Passage to read:
What you are doing seems to be significant not only on a musical level, but also on a social level. How would you say the spaces that La Bomba creates, as well as the growth of the language system of hand signs, have affected the ways through which young people in Buenos Aires interact with music and creativity?
Yeah I think there’s something really interesting going on with CERPS and other groups that are teaching the language, even outside of Buenos Aires. People are learning it in places like Jujuy, Mendoza, and Cordoba, and groups in other countries are also using it. So it’s something that evidently is growing. I think it’s really interesting that there exists a language of rhythmic direction that can speak and communicate in different cities, and that we can all understand each other playing together with this language.
I also think that people are starting to use this language off stage, in the arenas of education, therapy, and other types of spaces in order to meet different goals — especially in neighbourhoods where they really need avenues of expression and tools that allow people to join together, do something creative, and develop the capacities of children… things that don’t cost money. All you need is a director to teach the signs and then you can begin to make groups in different places.

Extracted entries:

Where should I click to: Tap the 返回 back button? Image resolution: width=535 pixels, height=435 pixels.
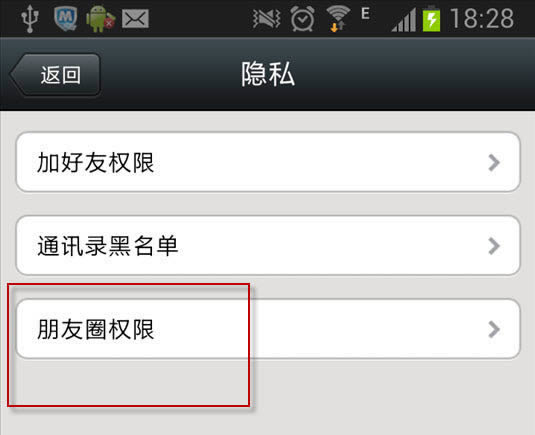55,74
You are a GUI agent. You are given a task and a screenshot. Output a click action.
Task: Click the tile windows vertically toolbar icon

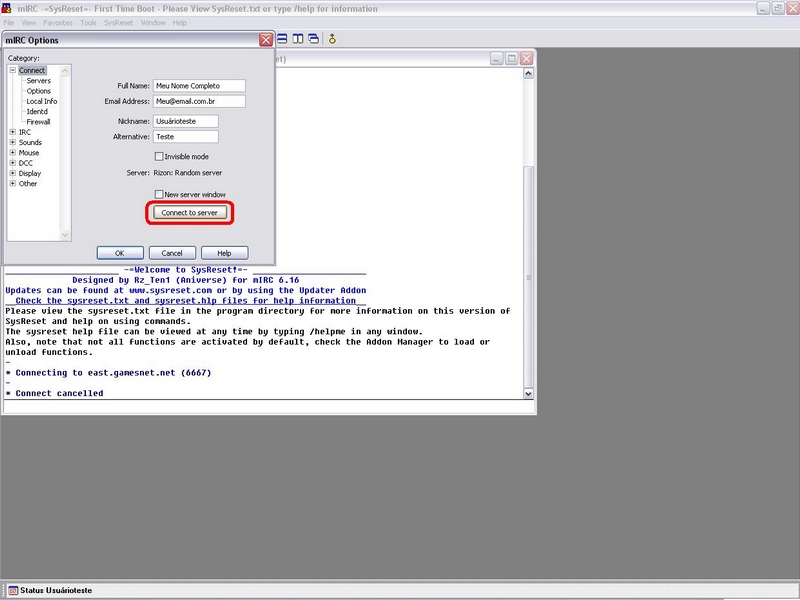[298, 39]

What is needed:
List every city or province that the La Bomba interview names. None of the entries matter for this.

Solution to this task:
Buenos Aires, Jujuy, Mendoza, Cordoba